PROBLEM - Render every line of the items below as a Markdown table with the columns "Row" and "Line", numbering each row and leaving out blank lines.

--- DATASET ROWS ---

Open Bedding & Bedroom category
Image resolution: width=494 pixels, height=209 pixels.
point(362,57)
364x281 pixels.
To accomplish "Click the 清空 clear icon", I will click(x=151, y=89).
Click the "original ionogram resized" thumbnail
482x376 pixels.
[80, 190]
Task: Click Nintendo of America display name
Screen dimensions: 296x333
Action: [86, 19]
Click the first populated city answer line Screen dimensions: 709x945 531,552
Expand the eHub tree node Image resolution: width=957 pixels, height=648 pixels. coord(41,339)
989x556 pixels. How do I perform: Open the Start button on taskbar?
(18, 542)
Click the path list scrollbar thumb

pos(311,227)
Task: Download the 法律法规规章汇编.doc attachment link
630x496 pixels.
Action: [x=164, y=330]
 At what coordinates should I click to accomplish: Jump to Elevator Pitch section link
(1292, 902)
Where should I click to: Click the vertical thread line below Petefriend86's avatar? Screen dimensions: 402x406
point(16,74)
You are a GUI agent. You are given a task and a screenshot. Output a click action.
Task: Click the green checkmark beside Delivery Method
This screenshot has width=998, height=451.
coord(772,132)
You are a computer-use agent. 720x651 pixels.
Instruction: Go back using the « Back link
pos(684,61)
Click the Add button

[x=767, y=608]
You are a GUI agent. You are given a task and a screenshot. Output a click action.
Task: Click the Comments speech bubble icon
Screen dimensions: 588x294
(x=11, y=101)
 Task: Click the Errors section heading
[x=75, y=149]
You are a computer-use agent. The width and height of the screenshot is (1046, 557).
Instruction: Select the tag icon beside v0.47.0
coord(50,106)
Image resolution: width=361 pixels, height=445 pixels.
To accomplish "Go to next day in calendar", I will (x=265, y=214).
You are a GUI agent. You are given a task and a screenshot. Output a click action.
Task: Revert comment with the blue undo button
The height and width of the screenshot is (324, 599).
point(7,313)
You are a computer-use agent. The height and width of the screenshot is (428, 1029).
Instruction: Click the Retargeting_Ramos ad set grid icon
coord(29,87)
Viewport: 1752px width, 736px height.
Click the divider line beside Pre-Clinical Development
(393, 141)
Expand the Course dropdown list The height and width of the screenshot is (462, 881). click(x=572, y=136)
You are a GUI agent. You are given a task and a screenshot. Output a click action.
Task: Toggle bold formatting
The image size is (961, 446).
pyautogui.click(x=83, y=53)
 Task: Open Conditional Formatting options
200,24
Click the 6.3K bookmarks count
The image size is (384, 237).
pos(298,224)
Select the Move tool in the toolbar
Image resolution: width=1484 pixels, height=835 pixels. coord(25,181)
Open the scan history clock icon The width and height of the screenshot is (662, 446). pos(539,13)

---

WRITTEN SOLUTION -
| Row | Line |
|---|---|
| 1 | Open Bedding & Bedroom category |
| 2 | Image resolution: width=494 pixels, height=209 pixels. |
| 3 | point(362,57) |
| 4 | 364x281 pixels. |
| 5 | To accomplish "Click the 清空 clear icon", I will click(x=151, y=89). |
| 6 | Click the "original ionogram resized" thumbnail |
| 7 | 482x376 pixels. |
| 8 | [80, 190] |
| 9 | Task: Click Nintendo of America display name |
| 10 | Screen dimensions: 296x333 |
| 11 | Action: [86, 19] |
| 12 | Click the first populated city answer line Screen dimensions: 709x945 531,552 |
| 13 | Expand the eHub tree node Image resolution: width=957 pixels, height=648 pixels. coord(41,339) |
| 14 | 989x556 pixels. How do I perform: Open the Start button on taskbar? |
| 15 | (18, 542) |
| 16 | Click the path list scrollbar thumb |
| 17 | pos(311,227) |
| 18 | Task: Download the 法律法规规章汇编.doc attachment link |
| 19 | 630x496 pixels. |
| 20 | Action: [x=164, y=330] |
| 21 |  At what coordinates should I click to accomplish: Jump to Elevator Pitch section link |
| 22 | (1292, 902) |
| 23 | Where should I click to: Click the vertical thread line below Petefriend86's avatar? Screen dimensions: 402x406 |
| 24 | point(16,74) |
| 25 | You are a GUI agent. You are given a task and a screenshot. Output a click action. |
| 26 | Task: Click the green checkmark beside Delivery Method |
| 27 | This screenshot has width=998, height=451. |
| 28 | coord(772,132) |
| 29 | You are a computer-use agent. 720x651 pixels. |
| 30 | Instruction: Go back using the « Back link |
| 31 | pos(684,61) |
| 32 | Click the Add button |
| 33 | [x=767, y=608] |
| 34 | You are a GUI agent. You are given a task and a screenshot. Output a click action. |
| 35 | Task: Click the Comments speech bubble icon |
| 36 | Screen dimensions: 588x294 |
| 37 | (x=11, y=101) |
| 38 |  Task: Click the Errors section heading |
| 39 | [x=75, y=149] |
| 40 | You are a computer-use agent. The width and height of the screenshot is (1046, 557). |
| 41 | Instruction: Select the tag icon beside v0.47.0 |
| 42 | coord(50,106) |
| 43 | Image resolution: width=361 pixels, height=445 pixels. |
| 44 | To accomplish "Go to next day in calendar", I will (x=265, y=214). |
| 45 | You are a GUI agent. You are given a task and a screenshot. Output a click action. |
| 46 | Task: Revert comment with the blue undo button |
| 47 | The height and width of the screenshot is (324, 599). |
| 48 | point(7,313) |
| 49 | You are a computer-use agent. The height and width of the screenshot is (428, 1029). |
| 50 | Instruction: Click the Retargeting_Ramos ad set grid icon |
| 51 | coord(29,87) |
| 52 | Viewport: 1752px width, 736px height. |
| 53 | Click the divider line beside Pre-Clinical Development |
| 54 | (393, 141) |
| 55 | Expand the Course dropdown list The height and width of the screenshot is (462, 881). click(x=572, y=136) |
| 56 | You are a GUI agent. You are given a task and a screenshot. Output a click action. |
| 57 | Task: Toggle bold formatting |
| 58 | The image size is (961, 446). |
| 59 | pyautogui.click(x=83, y=53) |
| 60 |  Task: Open Conditional Formatting options |
| 61 | 200,24 |
| 62 | Click the 6.3K bookmarks count |
| 63 | The image size is (384, 237). |
| 64 | pos(298,224) |
| 65 | Select the Move tool in the toolbar |
| 66 | Image resolution: width=1484 pixels, height=835 pixels. coord(25,181) |
| 67 | Open the scan history clock icon The width and height of the screenshot is (662, 446). pos(539,13) |